• Data supplied:
____

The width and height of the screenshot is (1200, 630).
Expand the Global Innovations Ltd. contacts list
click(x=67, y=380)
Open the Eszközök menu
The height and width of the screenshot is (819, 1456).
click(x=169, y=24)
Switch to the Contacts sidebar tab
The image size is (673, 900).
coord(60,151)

____

• Task prompt: Give the listing above as a Markdown table with two columns, Row and Line. Number each line in order and omit any blank lines.

• Solved exercise:
| Row | Line |
|---|---|
| 1 | The width and height of the screenshot is (1200, 630). |
| 2 | Expand the Global Innovations Ltd. contacts list |
| 3 | click(x=67, y=380) |
| 4 | Open the Eszközök menu |
| 5 | The height and width of the screenshot is (819, 1456). |
| 6 | click(x=169, y=24) |
| 7 | Switch to the Contacts sidebar tab |
| 8 | The image size is (673, 900). |
| 9 | coord(60,151) |